3. The reptiles and semi-natants of the tertiary period lead to the same general conclusions. The intercourse now so closely established betwixt this country and Borneo throws new light, every day more and more, upon the ancient condition of our island. The resemblance, both in the fauna and flora of these remote places, is striking throughout; when, for space on the one hand we substitute time on the other, we have nearly a transcript of their respective conditions. The northern swarmed with the crocodiles of the southern hemisphere: the boa constrictor has his representatives in the serpents of the London clay; and turtles, both of marine and fresh water characters, are equally abundant. The Pythonic monster is also there, represented by reptilians which now only inhabit tropical countries, and prey on quadrupeds and birds, both of which became abundant during the tertiary age.
4. The mammalia consisted of large pachyderms or thick-skinned animals, now represented by the rhinoceros, tapir, and elephant. Wolves, foxes, and raccoons, mice, rats, rabbits, hogs, even monkeys, began also to flit over the stage of stirring life. The existence of the order Quadrumana and the ape genus Macacus, during the earlier tertiary period, was determined by the discovery of the fragment of a lower jaw, including the socket of the last molar tooth, in a stratum of blue clay in Suffolk, and described in the “Magazine of Natural History,” for 1839, by Professor Owen. Other remains have been detected of the same animal in France, the East Indies, and South America, establishing beyond a doubt the co-existence of four different genera of apes and monkeys with the extinct mammalians of the English tertiary deposits.—That these creatures were anterior to Man, in point of creation, is in accordance with all geological evidence regarding the animal kingdom. The progressive development theory avails itself of the fact, but can establish less upon it than if it took the example of the bat—which, in anatomical structure, resembles the human family scarcely less than the monkey! But geographically considered, it furnishes a striking instance of the wonderful revolution which this island has undergone since the comparatively recent epoch of the tertiary formation.

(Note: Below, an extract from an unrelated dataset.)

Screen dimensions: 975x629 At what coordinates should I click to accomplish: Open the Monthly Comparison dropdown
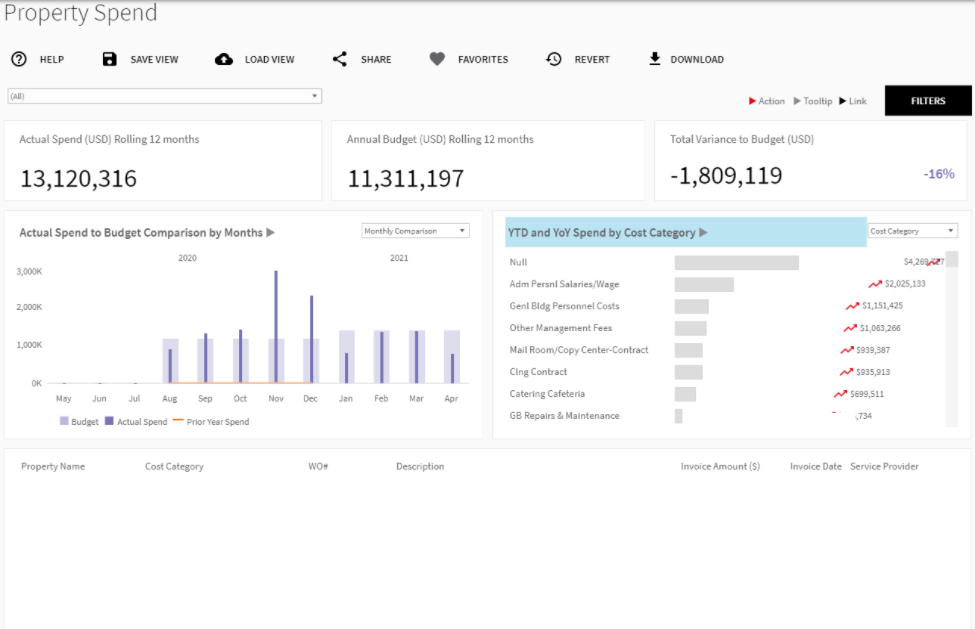[461, 230]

Images and pictures of life are thus called up in the vista of the past, which at once transport the mind into the bosom of the wilderness or remote Afric forest; and long ere man had betaken himself to cities, or a stone of all that huge capital had been dug out of the earth, or a sail of all its vast commercial greatness had been wafted over the waters, the very spot on which he has developed the greatest resources of his power, enterprise, and genius, was tenanted by those tribes which approach him nearest in form, which philosophers have mistaken for his type, but in which the semblance of external figure is lamentably contrasted by the absence of all that moral framework, mind, and spirit, which pre-eminently distinguish and glorify the human race!